- _Action item_
Your output should be the lines of the data that follow, reproduced exactly from the first through the line bearing "Click the TradingView text at bottom".

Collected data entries
==================================================
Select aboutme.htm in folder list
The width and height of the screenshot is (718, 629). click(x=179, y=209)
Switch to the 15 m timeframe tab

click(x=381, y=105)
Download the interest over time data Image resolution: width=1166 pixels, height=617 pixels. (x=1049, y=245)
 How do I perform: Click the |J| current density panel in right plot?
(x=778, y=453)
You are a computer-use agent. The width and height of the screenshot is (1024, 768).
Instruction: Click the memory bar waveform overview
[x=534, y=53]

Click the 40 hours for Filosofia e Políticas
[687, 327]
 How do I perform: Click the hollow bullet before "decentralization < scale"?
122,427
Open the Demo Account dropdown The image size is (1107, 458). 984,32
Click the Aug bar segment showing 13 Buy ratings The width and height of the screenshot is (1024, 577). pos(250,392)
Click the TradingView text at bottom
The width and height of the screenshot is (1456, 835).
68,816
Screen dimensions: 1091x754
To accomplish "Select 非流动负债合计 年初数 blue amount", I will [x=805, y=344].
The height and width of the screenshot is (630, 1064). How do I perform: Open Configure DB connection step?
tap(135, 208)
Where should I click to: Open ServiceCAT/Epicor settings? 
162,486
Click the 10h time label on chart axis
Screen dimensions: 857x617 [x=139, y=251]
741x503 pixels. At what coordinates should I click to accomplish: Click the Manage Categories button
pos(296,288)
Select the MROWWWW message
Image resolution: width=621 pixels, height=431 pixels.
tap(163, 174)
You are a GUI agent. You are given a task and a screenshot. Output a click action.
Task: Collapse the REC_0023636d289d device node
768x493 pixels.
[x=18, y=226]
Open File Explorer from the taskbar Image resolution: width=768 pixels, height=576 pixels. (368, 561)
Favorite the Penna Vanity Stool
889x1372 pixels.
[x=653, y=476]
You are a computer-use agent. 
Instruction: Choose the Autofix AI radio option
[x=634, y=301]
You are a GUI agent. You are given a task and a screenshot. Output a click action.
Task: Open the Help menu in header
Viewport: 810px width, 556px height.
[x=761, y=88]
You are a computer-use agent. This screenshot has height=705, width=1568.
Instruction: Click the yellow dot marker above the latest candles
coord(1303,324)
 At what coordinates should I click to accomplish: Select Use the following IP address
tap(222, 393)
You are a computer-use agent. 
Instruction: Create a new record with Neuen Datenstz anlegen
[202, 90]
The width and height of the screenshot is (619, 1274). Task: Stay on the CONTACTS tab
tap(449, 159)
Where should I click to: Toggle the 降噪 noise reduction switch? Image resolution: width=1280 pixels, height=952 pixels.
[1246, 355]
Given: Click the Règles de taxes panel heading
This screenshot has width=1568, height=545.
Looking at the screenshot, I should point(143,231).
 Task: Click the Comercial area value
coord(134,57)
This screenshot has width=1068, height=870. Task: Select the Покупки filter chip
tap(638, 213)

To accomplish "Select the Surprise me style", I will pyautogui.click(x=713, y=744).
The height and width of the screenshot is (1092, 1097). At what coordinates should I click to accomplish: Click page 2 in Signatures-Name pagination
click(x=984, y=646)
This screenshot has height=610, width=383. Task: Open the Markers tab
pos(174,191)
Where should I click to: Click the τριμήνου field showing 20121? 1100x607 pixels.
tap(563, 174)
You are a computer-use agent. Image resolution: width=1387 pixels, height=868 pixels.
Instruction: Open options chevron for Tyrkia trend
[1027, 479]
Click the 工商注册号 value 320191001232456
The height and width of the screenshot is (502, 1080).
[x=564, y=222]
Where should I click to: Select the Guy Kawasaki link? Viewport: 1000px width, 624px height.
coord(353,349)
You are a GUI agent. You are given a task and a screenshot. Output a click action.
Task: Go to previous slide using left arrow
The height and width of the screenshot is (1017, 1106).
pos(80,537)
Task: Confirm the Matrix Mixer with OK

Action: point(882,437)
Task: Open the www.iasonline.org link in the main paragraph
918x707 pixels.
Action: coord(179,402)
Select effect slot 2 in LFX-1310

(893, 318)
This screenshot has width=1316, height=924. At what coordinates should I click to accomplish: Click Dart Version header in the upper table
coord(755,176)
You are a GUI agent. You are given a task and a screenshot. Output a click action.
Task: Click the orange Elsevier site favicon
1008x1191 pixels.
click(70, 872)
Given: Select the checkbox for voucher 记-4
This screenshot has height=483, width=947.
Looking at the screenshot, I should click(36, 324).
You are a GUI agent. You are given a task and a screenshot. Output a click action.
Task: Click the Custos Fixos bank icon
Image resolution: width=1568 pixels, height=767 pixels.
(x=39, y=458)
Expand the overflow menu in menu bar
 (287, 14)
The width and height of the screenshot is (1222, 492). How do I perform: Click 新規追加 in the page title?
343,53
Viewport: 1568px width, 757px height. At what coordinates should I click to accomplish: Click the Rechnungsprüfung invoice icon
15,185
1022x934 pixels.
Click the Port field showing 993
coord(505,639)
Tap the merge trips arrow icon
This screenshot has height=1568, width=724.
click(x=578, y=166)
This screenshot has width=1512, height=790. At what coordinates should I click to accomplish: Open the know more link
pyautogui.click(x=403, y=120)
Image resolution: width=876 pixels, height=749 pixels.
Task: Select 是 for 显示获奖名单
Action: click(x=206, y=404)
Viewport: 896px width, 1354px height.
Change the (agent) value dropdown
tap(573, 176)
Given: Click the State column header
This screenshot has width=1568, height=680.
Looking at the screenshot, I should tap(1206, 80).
==================================================
- _Result for this task_
Select aboutme.htm in folder list
The width and height of the screenshot is (718, 629). click(x=179, y=209)
Switch to the 15 m timeframe tab

click(x=381, y=105)
Download the interest over time data Image resolution: width=1166 pixels, height=617 pixels. (x=1049, y=245)
 How do I perform: Click the |J| current density panel in right plot?
(x=778, y=453)
You are a computer-use agent. The width and height of the screenshot is (1024, 768).
Instruction: Click the memory bar waveform overview
[x=534, y=53]

Click the 40 hours for Filosofia e Políticas
[687, 327]
 How do I perform: Click the hollow bullet before "decentralization < scale"?
122,427
Open the Demo Account dropdown The image size is (1107, 458). 984,32
Click the Aug bar segment showing 13 Buy ratings The width and height of the screenshot is (1024, 577). pos(250,392)
Click the TradingView text at bottom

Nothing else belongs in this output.